» **Action item**
The material below holds pictures; leave them out, and copy exactly, and only, the lines from the one with "kontakt@företagsrekonstruktion.biz (212, 1821)" through the last.
══════════
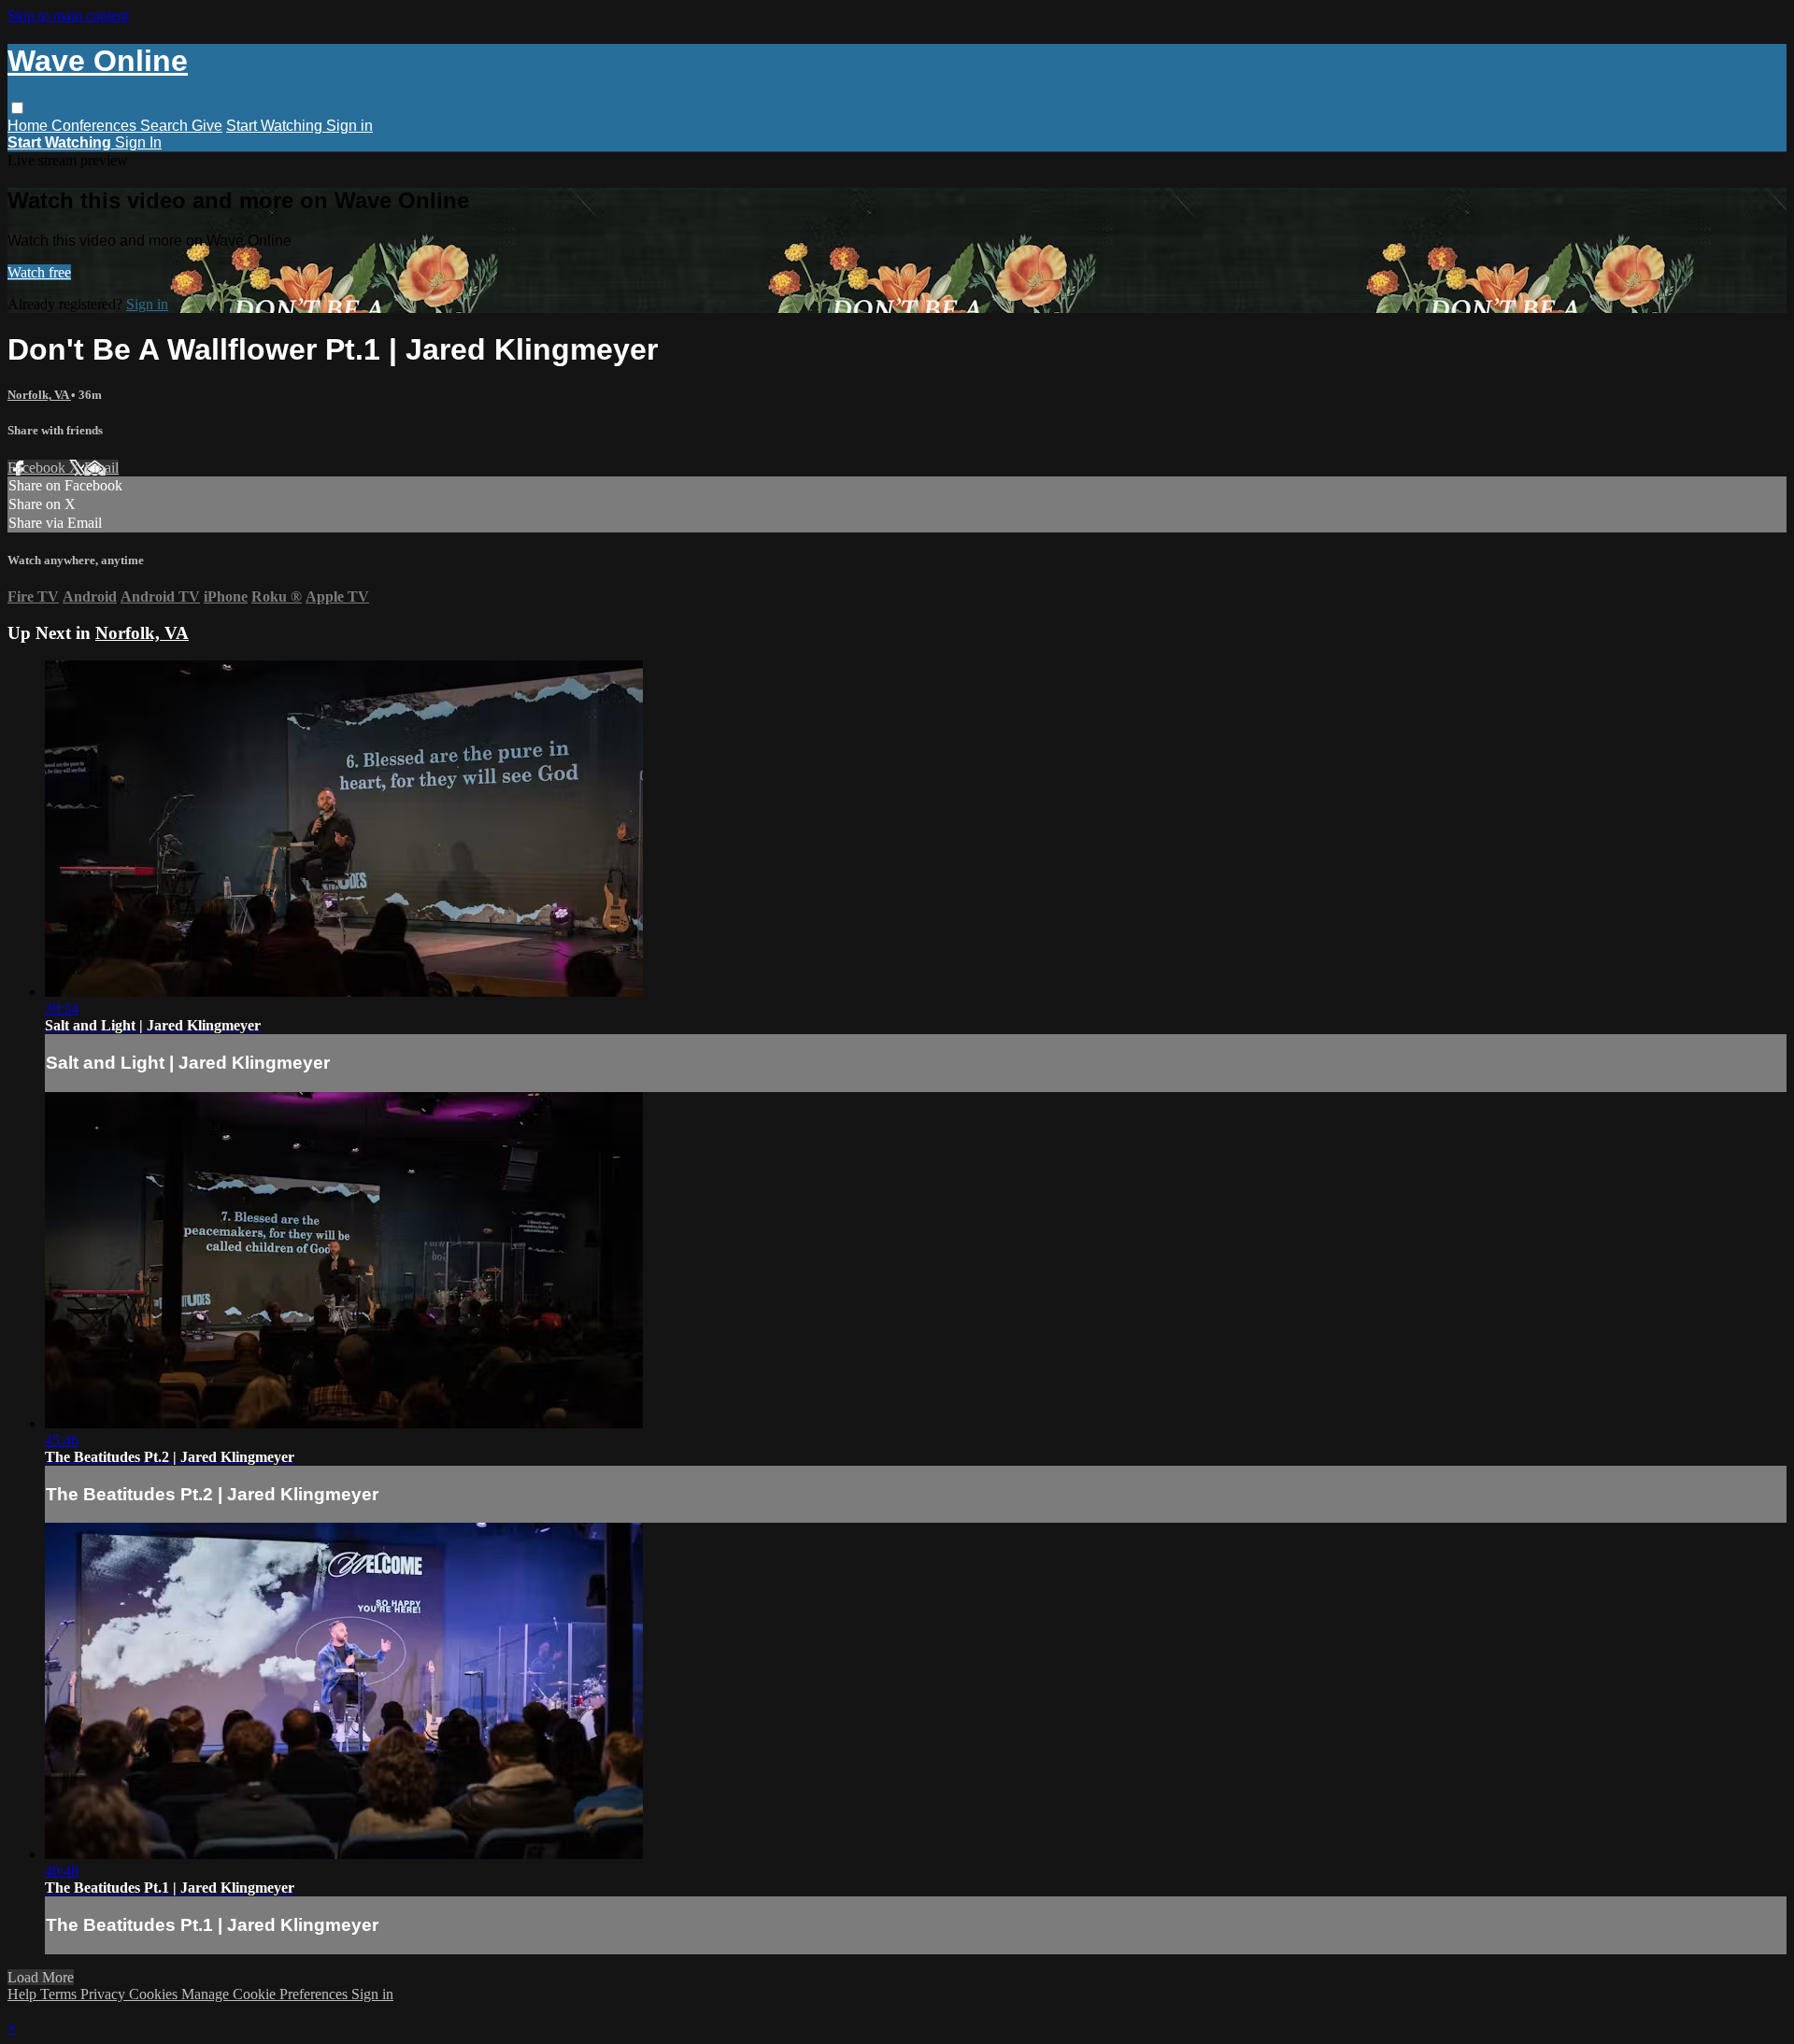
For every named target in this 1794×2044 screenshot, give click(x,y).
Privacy (104, 1994)
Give (207, 126)
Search (166, 126)
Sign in (349, 126)
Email (101, 468)
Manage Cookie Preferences (266, 1994)
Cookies (155, 1994)
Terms (60, 1994)
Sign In (138, 142)
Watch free (39, 272)
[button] (17, 108)
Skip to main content (68, 15)
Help (23, 1994)
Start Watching (276, 126)
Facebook (38, 468)
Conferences (95, 126)
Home (29, 126)
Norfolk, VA (39, 395)
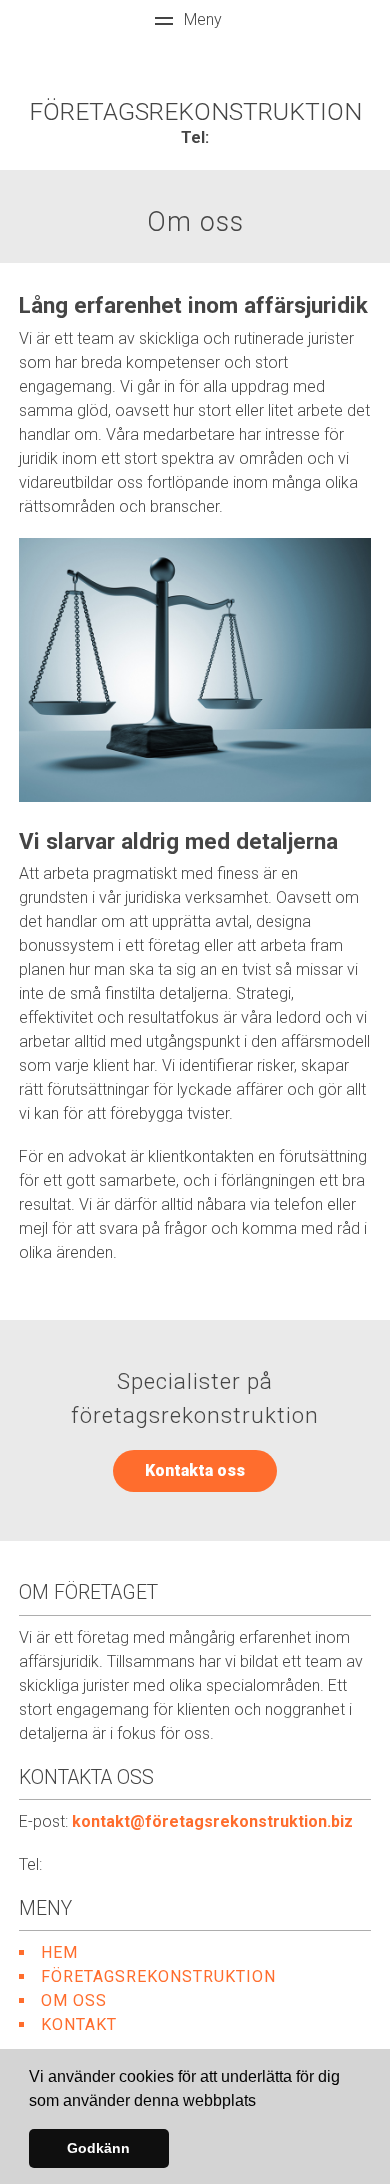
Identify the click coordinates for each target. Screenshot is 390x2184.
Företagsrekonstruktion (158, 1976)
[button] (263, 2102)
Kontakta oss (195, 1470)
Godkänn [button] (98, 2148)
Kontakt (79, 2024)
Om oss (74, 2000)
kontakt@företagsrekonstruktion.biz (212, 1821)
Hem (59, 1952)
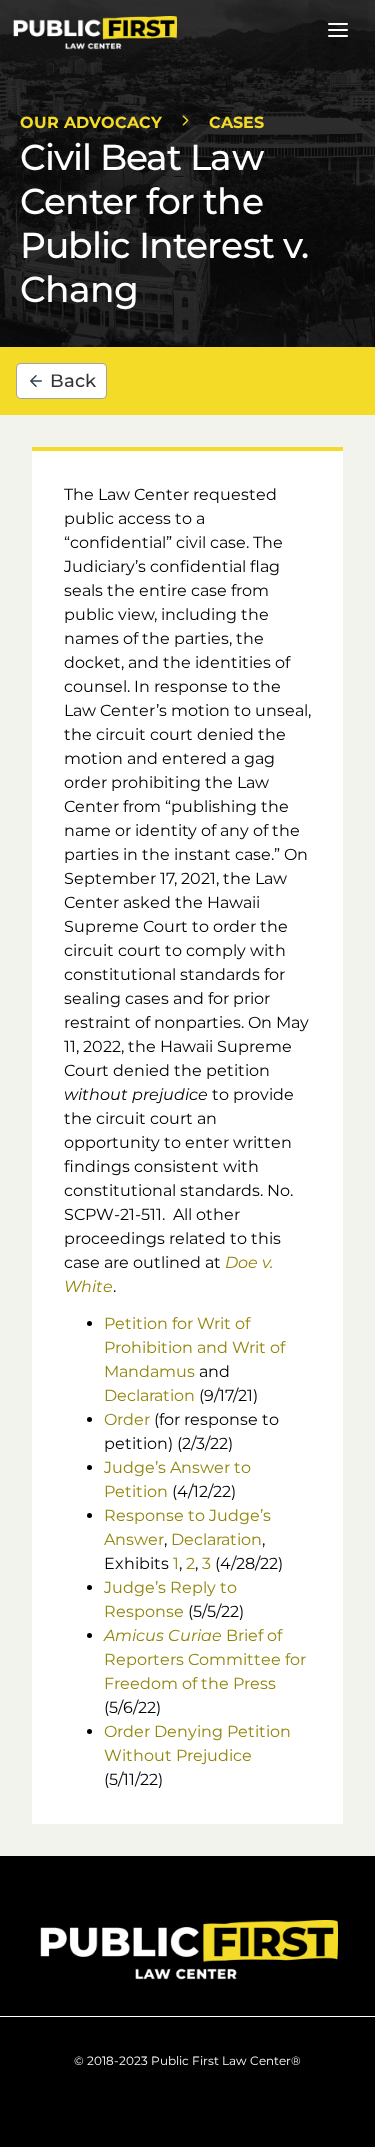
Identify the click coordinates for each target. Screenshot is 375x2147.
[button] (338, 33)
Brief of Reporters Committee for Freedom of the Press (205, 1659)
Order (127, 1419)
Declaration (149, 1395)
══════════
» **Written answer**
kontakt@företagsrekonstruktion.biz (212, 1821)
Hem (59, 1952)
Identify the click coordinates for each target. Screenshot is 375x2147.
[button] (338, 33)
Brief of Reporters Committee for Freedom of the Press (205, 1659)
Order (127, 1419)
Declaration (149, 1395)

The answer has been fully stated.